Поле показалось, что пурга идет уже всю жизнь, что ничего другого и не было в ее коротенькой жизни. И сердце вдруг сжалось так больно и так безнадежно, что она вскрикнула и бегом кинулась в парадное.

Начиналась зима пятьдесят девятого года.

Глава 6 Музей Достоевского

Впринципе он не любил этот музей, постоянно раздражавший его своей темнотой, маленькими комнатками, странной «композицией экспозиции» (о, этот неподражаемый слог музейных работников!), утрированно священным трепетом персонала и бойкой торговлей в гардеробе футболками с факсимиле «великого писателя». Конечно, это не Михайловское [51] с его абсурдным фетишизмом, но все же… очень на него похоже, хотя и в другом духе. Ага, вот и опять новинка: кружки с надписью «„По мне хоть весь мир гори, а мне лишь бы свой чай пить“. Ф. Достоевский».

Угрюмо стаскивая куртку, Данила в который раз со вздохом вспомнил Старую Руссу, где в доме-музее жило время и дышало пространство, а солнце лежало на полу цветными квадратами. От всего этого даже газеты на столике казались сегодняшними. А может быть, просто это была его юность, когда он пил водку в лопухах у вонючей канавки, помнившей осквернение несчастной Лизаветы [52] , когда лазал через Митенькин забор [53] и рвал яблоки в саду, когда занимался любовью с колоритной местной потаскушкой под домом Грушеньки [54] . Да, там была жизнь. А здесь… здесь лишь тишина да пыль.

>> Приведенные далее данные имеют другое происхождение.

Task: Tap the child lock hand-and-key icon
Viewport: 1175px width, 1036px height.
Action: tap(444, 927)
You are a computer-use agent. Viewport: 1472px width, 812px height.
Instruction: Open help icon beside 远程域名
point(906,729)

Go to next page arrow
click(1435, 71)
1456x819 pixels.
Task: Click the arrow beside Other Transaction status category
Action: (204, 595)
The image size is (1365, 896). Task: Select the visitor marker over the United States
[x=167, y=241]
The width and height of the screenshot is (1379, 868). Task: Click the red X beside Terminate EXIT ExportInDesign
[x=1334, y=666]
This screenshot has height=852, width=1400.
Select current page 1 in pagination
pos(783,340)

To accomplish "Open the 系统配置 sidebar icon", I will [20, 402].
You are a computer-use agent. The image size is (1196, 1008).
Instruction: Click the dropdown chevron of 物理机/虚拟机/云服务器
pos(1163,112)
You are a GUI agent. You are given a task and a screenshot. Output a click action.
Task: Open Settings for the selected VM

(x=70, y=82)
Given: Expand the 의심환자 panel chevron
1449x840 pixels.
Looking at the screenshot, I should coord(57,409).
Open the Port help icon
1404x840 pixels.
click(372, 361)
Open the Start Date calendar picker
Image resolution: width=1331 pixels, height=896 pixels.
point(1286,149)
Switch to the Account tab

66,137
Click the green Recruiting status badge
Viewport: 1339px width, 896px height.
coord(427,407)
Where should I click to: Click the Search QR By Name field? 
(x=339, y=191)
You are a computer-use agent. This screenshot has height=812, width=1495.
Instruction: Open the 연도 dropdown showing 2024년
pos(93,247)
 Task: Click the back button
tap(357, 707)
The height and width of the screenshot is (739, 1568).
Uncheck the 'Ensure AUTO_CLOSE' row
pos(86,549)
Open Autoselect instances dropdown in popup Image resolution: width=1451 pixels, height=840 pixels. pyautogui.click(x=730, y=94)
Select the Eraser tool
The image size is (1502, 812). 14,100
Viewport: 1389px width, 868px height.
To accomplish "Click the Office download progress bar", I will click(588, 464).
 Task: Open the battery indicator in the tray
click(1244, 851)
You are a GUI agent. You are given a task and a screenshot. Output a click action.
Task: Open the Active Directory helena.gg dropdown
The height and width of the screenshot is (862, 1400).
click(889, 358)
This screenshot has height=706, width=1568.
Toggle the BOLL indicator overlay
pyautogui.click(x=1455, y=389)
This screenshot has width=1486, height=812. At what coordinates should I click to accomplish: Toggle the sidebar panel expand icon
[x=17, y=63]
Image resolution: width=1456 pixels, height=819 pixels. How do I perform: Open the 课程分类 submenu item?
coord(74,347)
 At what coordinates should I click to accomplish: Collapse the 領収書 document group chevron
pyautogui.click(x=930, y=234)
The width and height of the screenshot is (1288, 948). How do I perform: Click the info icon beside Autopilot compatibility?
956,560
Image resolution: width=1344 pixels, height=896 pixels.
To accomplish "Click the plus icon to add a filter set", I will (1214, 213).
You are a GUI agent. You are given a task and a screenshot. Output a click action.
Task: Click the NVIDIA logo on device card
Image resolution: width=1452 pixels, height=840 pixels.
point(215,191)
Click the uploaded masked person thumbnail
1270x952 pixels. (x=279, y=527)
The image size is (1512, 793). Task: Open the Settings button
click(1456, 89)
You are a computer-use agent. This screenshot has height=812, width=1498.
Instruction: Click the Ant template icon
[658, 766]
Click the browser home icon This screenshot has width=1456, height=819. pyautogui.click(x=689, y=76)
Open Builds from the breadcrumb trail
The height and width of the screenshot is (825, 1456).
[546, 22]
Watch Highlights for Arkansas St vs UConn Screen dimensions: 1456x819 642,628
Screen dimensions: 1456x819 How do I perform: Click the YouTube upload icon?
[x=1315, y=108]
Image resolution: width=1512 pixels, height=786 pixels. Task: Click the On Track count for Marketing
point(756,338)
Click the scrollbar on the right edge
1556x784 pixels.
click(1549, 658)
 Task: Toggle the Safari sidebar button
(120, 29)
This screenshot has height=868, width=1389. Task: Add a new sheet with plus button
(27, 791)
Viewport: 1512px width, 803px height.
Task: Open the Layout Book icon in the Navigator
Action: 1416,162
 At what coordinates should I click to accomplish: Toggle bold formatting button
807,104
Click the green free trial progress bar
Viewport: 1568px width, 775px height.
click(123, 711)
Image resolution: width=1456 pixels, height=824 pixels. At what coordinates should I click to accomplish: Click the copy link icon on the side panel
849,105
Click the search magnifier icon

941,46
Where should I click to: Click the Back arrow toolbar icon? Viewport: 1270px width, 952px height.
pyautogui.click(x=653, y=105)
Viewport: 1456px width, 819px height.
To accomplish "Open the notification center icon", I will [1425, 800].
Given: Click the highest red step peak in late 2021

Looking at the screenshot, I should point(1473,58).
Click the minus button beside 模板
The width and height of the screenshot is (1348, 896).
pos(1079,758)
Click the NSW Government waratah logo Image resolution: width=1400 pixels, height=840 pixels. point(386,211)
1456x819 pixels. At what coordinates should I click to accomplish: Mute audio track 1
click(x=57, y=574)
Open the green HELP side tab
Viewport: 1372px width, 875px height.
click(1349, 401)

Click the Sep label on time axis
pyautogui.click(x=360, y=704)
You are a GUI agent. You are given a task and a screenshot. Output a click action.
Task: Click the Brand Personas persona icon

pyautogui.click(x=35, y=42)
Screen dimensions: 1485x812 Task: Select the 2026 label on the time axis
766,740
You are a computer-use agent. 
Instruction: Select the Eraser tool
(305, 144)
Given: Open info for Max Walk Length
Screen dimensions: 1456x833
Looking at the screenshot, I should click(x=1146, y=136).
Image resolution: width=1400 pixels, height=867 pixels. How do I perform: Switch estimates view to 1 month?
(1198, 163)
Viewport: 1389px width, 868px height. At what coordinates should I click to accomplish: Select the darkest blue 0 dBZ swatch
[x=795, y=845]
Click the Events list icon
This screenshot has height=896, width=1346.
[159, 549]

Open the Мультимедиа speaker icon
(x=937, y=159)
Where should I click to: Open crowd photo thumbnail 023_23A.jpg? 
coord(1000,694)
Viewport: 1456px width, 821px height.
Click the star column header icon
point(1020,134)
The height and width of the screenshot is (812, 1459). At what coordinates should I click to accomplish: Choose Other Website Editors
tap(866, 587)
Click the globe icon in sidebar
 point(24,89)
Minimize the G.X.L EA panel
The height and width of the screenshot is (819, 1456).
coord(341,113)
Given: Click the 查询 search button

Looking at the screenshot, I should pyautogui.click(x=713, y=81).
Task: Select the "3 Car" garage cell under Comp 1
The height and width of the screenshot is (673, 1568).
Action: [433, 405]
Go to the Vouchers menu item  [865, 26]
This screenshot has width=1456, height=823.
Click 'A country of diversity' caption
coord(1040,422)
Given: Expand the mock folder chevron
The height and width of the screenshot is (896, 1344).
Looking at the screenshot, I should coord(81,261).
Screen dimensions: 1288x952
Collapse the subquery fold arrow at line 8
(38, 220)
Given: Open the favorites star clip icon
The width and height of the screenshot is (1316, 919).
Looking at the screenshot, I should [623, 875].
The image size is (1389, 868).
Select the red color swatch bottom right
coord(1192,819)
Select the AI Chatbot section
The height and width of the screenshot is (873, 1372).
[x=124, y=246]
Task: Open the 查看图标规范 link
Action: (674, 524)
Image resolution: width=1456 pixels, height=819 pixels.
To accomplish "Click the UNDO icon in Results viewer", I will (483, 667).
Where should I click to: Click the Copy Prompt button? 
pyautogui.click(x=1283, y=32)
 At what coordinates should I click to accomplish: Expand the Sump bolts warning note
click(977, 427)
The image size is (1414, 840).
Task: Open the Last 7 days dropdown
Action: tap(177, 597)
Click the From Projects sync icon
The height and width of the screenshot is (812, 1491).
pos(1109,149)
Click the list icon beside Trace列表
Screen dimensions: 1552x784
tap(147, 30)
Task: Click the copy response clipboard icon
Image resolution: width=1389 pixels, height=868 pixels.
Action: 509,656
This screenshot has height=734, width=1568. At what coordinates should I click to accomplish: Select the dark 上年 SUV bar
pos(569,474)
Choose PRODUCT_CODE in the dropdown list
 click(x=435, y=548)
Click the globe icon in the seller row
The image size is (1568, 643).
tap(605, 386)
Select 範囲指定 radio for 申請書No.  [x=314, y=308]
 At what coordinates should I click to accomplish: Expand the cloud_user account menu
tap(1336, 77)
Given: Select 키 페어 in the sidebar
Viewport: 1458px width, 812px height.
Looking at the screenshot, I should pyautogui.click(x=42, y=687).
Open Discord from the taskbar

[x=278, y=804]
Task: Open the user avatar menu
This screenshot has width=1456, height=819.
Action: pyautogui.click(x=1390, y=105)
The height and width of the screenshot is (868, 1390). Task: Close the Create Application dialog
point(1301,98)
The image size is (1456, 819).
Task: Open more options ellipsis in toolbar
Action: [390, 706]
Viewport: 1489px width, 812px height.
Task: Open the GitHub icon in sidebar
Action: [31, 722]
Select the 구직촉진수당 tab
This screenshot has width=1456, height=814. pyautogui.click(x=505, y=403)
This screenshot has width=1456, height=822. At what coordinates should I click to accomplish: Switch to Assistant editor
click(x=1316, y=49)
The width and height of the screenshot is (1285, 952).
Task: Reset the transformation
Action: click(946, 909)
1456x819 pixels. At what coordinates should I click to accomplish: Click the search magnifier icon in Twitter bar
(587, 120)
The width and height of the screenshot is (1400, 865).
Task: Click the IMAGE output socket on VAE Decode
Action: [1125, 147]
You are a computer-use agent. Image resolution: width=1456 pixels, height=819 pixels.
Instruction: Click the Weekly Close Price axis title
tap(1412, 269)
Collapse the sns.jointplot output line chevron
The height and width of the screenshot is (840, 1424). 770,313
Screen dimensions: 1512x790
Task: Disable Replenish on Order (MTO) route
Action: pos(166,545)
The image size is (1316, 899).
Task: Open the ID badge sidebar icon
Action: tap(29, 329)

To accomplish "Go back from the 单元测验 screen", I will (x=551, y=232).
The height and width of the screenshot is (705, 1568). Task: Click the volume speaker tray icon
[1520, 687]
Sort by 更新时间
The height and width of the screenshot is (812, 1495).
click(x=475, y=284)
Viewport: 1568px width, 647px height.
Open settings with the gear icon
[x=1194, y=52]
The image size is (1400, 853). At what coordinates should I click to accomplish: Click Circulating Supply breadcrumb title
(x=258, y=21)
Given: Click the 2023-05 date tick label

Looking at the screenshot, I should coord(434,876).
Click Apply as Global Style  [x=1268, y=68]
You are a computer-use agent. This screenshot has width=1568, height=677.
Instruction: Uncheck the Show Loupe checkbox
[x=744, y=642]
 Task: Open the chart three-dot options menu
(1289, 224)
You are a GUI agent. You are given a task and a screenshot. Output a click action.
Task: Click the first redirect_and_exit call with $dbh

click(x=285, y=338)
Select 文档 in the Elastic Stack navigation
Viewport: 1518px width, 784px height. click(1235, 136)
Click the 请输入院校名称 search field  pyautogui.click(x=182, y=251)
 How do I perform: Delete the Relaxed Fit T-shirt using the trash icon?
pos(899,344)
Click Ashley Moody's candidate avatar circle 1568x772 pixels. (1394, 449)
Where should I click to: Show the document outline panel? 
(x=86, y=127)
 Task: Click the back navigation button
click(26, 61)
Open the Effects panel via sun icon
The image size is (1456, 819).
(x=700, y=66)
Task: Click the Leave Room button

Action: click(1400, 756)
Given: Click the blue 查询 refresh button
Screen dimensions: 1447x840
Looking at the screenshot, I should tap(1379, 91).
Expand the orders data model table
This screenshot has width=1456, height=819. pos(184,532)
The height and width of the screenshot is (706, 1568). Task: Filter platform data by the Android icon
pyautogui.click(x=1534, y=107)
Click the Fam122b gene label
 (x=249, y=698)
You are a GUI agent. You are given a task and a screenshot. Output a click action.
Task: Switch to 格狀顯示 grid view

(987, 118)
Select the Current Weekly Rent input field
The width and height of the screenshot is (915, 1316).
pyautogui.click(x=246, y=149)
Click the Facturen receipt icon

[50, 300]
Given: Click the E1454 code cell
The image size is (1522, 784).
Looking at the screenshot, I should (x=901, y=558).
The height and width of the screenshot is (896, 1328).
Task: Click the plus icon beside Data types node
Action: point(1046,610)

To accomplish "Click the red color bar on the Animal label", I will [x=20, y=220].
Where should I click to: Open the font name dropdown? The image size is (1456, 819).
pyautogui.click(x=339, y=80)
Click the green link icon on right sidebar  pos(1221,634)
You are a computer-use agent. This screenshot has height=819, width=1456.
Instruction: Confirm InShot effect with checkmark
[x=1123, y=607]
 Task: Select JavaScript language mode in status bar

Впрочем, вспоминать о Старой Руссе было сейчас не время, он забрался сюда не для воспоминаний, а для того, чтобы выработать окончательный план охмурения странной старухи. Ах, эти вечные петербургские старухи, все они непременно с какой-то подковыркой, черт бы их всех побрал разом!

Данила поднялся на третий этаж и с глубокомысленным видом двинулся вдоль витрин, изображавших, по мысли музейщиков, бытовые иллюстрации к романам «великого писателя». Вот почему-то падающее кресло и часы – «Бесы», а вот ворох тряпок под копией с Гольбейна [55] – «Идиот».

Дах равнодушно проходил мимо витрин, видя себя среди этих нелепых декораций, но мысли его скользили по стеклам совсем в другом направлении. На что ее поймать? Не на демонизм же Блока и не на мистику – какая уж мистика после стольких лет советской власти. Реальность, господа, всегда и везде в первую очередь верх берет только реальность. «Фантастический реализм, – усмехнулся внутри недремлющий оппонент. – И место самое подходящее». «Да пошел ты», – беззлобно послал его Данила, но к сведению его совет все-таки принял. «Так… Чем же все-таки закончила эта дамочка – любительница тройственных союзов? – Глаза Данилы остановились на желтоватой фотографии массивного моста через реку: – Дрезден. Дрезден… Немцы. Ага, вот тебе и фантастический реализм – конечно же, их с Натой угнали в Германию, они выжили и потом работали, кажется, в Новгороде, в музее. Отсюда и надо плясать. Какая-нибудь пронзительная история о выживших в неволе, помнивших двух неразлучных сестер, рассказы Таты об альбоме… Нет, на всякий случай надо говорить об альбомах – их явно могло быть несколько… Отлично. Остальное – дело техники и личного обаяния».